Janet Fife-Yeomans and Geoff Chambers
The Daily Telegraph
October 16 2015.
HE is a 12-year-old boy who loves playing rugby league, won a “best trainer” award and posts selfies on his social media accounts.
But he is in such danger of being radicalised he has been named in a court control order alongside 17 extremists described in court papers as a close-knit Western Sydney group, willing to commit murder or die for Islamic State, which has been trying to source guns.
The group includes three of the five men arrested last week in counter-terrorism raids after the shooting of unarmed police accountant Curtis Cheng, four men currently locked up in Goulburn Supermax and a 16-year-old classmate of Mr Cheng’s killer, Farhad Jabar, 15.
It is understood the 12-year-old, who cannot be named, also has links with notorious Supermax prisoner Milad Al-Ahmadzai, jailed for threatening to slit the throat of an intelligence officer, and convicted armed robber Bilal Elzamtar.
They are not alleged to have had any involvement in Mr Cheng’s death. Also named in the control order granted by the Federal Circuit Court is Raban Alou, 18, charged yesterday with terrorism offences over allegedly supplying the gun to Jabar as the teen terrorist walked to Parramatta police headquarters on his deadly mission Friday October 2.
“They are in frequent communication, often in relation to matters reflecting their shared Islamist ideology,” the control order states about the group.
“They continue to express support for the terrorist organisation, the Islamic State, or their desire to become a martyr, or to commit jihad.”
The control order was taken out in March by the Australian Federal Police against terror suspect Ahmad Saiyer Naizmand, 20, who tried to flee to Syria using his brother’s passport.
It gives an insight into the tight circle of alleged extremists, naming 18 people including two sets of brothers.
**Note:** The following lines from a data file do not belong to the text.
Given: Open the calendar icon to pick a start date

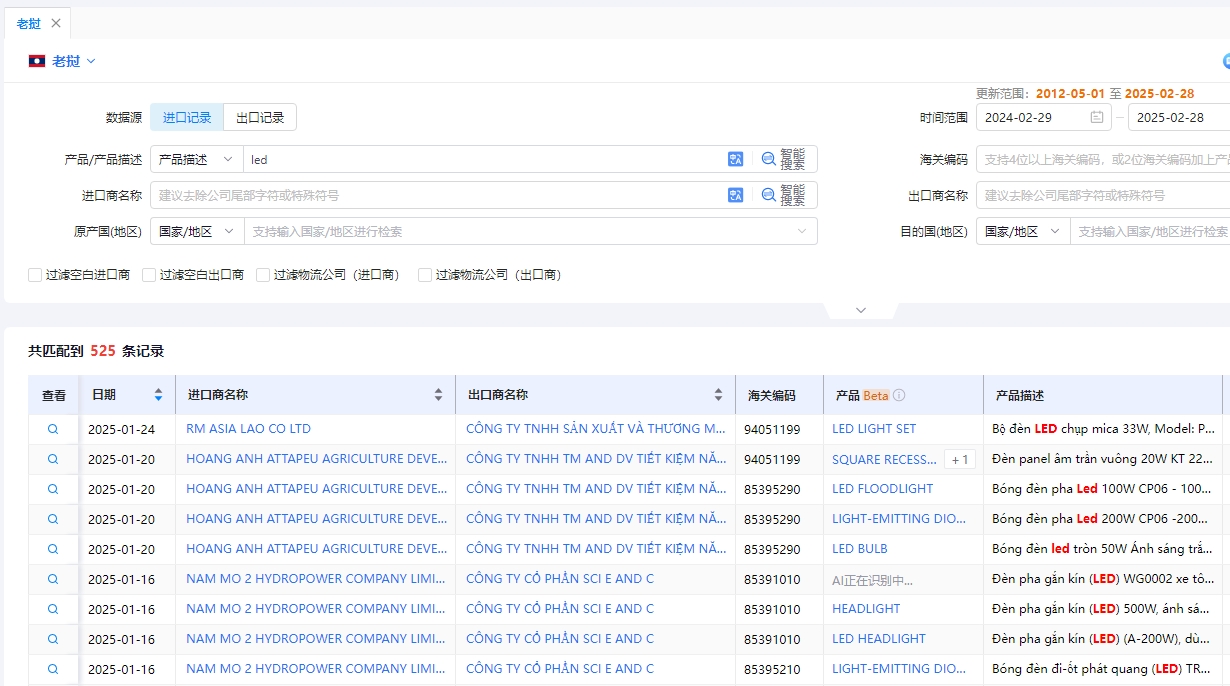Looking at the screenshot, I should point(1097,117).
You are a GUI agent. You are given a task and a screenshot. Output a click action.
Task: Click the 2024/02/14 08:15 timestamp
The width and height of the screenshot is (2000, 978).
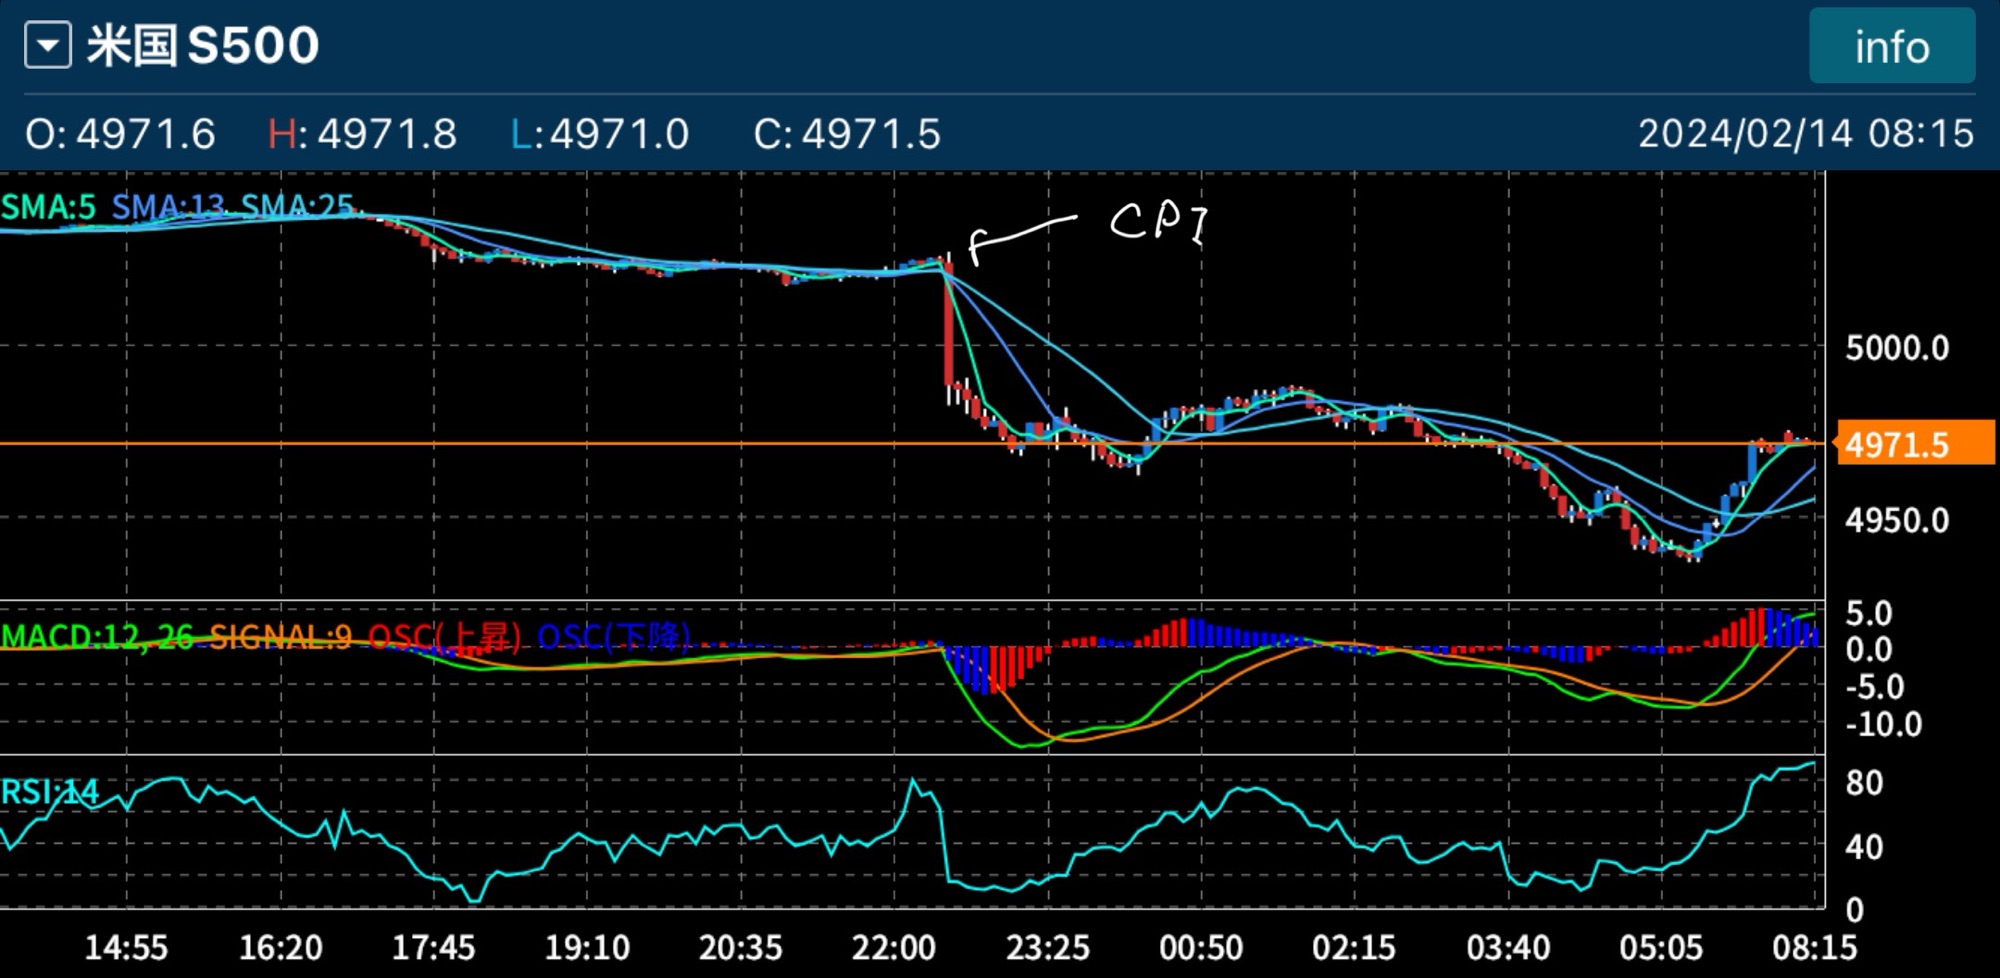1805,134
Naizmand has been banned from associating with all 18.
“There is sufficient information Naizmand is communicating with the Naizmand group and others in code, possibly in relation to the sourcing of firearms,” the control order states.
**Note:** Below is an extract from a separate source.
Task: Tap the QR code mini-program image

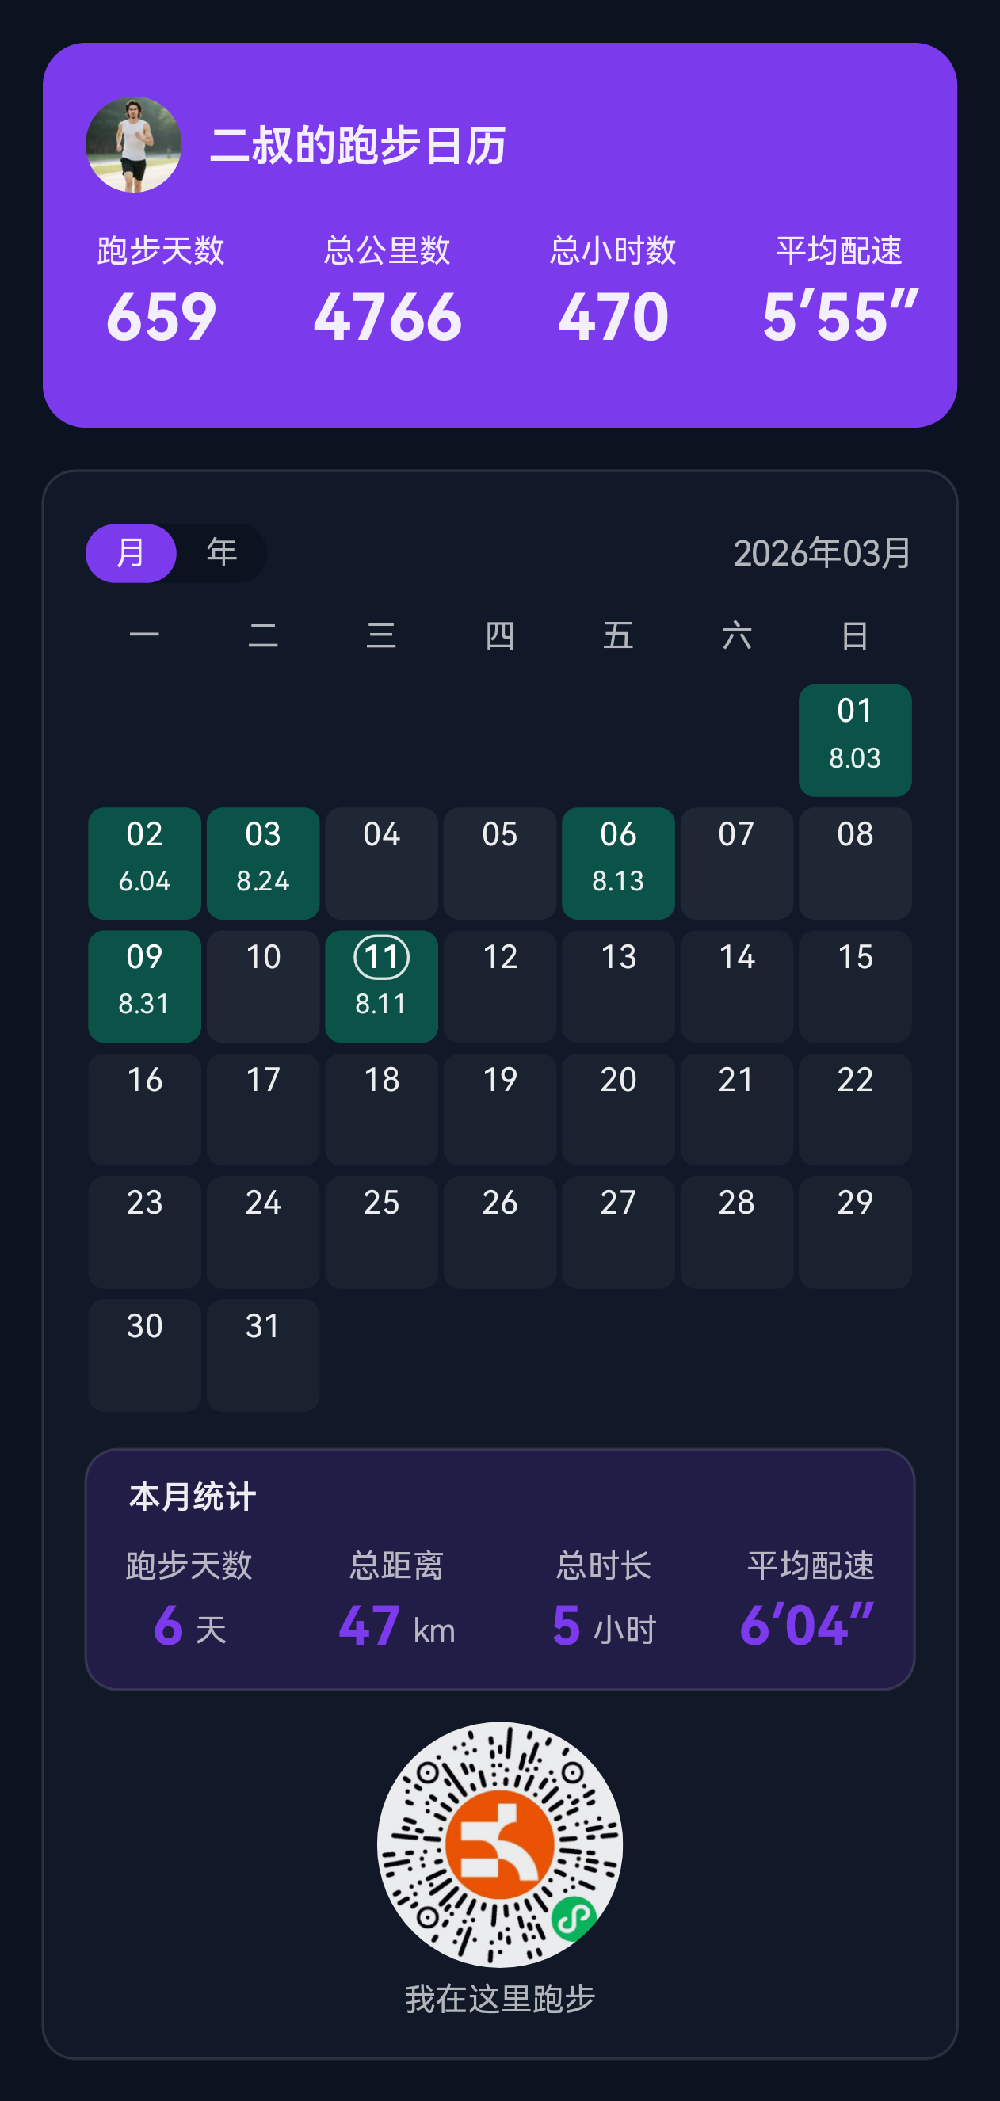Action: tap(500, 1844)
Since some of the named men have been arrested and locked up on terrorist-related charges, Naizmand is said to have begun “constantly associating” with those who had previously only been on the periphery of what is labelled a “close knit group”.
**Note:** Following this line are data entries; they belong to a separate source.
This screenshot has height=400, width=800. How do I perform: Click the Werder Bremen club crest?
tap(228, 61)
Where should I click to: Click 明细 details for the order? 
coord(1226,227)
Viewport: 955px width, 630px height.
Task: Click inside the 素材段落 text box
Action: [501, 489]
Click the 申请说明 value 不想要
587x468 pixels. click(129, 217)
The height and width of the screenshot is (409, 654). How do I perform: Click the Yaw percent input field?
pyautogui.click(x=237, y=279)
Named among the 18 is Omarjan Azari, 25, currently in Supermax defending charges of helping plan a terrorist act in relation to an intercepted phone conversation he had with Mohammad Ali Baryalei.
Now believed dead, Baryalei was Australia’s most senior IS leader and recruited scores of Australians to fight in Syria and Iraq.
In the phone call, Baryalei told Azari a “very senior IS figure” had ordered that random kaffir (nonbelievers) should be killed and covered with the IS flag.
The court has heard Azari is alleged to have told Baryalei there were people he knew who had “the heart” to carry out such an attack and named Naizmand under his Arabic name, Abu Moussa, as one of those people.
That phone call sparked the massive Operation Appleby counter-terrorism raids involving more than 800 officers across Sydney’s west and northwest which police said foiled a plot to “commit violent acts”. Also named was Hamdi Alqudsi, who is the first person in Australia to be charged with recruiting and sending people overseas to fight in the Syrian battlefields.
Alqudsi was arrested in December, 2014, and is facing trial over allegations he organised travel and overseas contact for seven people, enabling them to contact and fight alongside terrorists.
The 41-year-old is on bail and was controversially allowed to live in Minto mosque during Ramadan.
Another man named in the order is Milad Al-Ahmadzai, who was jailed for threatening to “slit the throat” of an Australian intelligence officer.
He is serving a sentence of five years and six months for an ATM ram-raid.
Wassim Fayad, 46, who has previously been convicted and jailed for whipping a Muslim convert who confessed to drinking alcohol and taking drugs, was also named in the control order along with Sulayman Khalid, also known as Abu Bakr.
Khalid, 21, is being held in Supermax and will stand trial next year on charges he was in possession of documents “designed to facilitate a terrorist attack”.
Another is Ali Al-Talebi, 26, in Supermax on charges of arranging $6000 to be sent to IS forces in Syria. Khalid and Al-Talebi and both defending the charges/
Also on the list is Ahmad Rahmany, 25, who was released on a good behaviour bond with a $500 fine after pleading guilty to possessing a Taser and ammunition when he was arrested during the Operation Appleby raids. One of those arrested and released last week, Mustafa Dirani, 22, is also named in the group on the control order.
His home was also targeted in the Operation Appleby counter-terrorism raids.
The two not named in the control order who were arrested in last week’s raids are two brothers allegedly part of a crime clan. Both have since been released. Only Alou remains in custody.
Naizmand’s case returns to court on November 9.